# Hostel



## Chris (May 31, 2006)

Holy shit, what a fucking FUCKED up flick.


----------



## bostjan (May 31, 2006)

Yeah. I liked it, even though the geography and culture were a little messed up...or a lot messed up. Definately entertaining.


----------



## Regor (May 31, 2006)

If you think that movie was fucked up... check out "See No Evil". It was more gruesome than Hostel or either Saw movies. Fucked up shit.


And those chicks in Hostel were SMOKING!!!


----------



## Shannon (May 31, 2006)

Is Hostel just a vehicle to one gross scene after another, or does it actually have a decent story line? I've been debating on watching this.


----------



## Scott (May 31, 2006)

I thought Hostel kinda sucked. Sure it has gross scenes, but I didn't think the acting was all that great. I thought the storyline was a bit weak aswell.

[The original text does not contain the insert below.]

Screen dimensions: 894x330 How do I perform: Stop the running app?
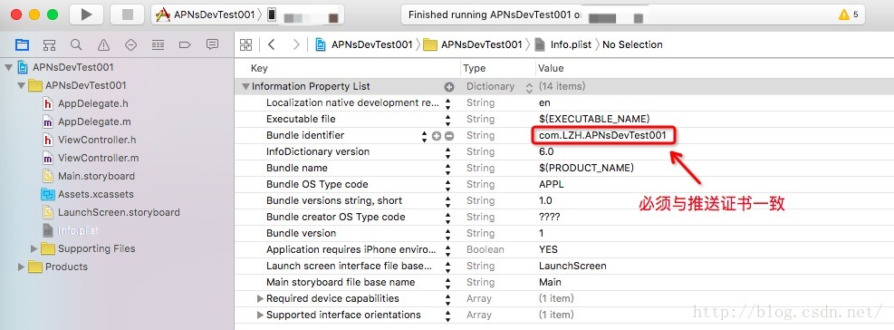pos(127,15)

See no Evil, I just can't take seriously because it has Kane in it.


----------



## DelfinoPie (May 31, 2006)

I thought it wasn't too great.

Wasn't the bloodiest or goriest film I've ever seen which a lot of people have claimed it to be. 

A fucked up film...storyline-wise is "Old Boy"...its not gorey, but still.


----------



## Ken (May 31, 2006)

Chris said:


> Holy shit, what a fucking FUCKED up flick.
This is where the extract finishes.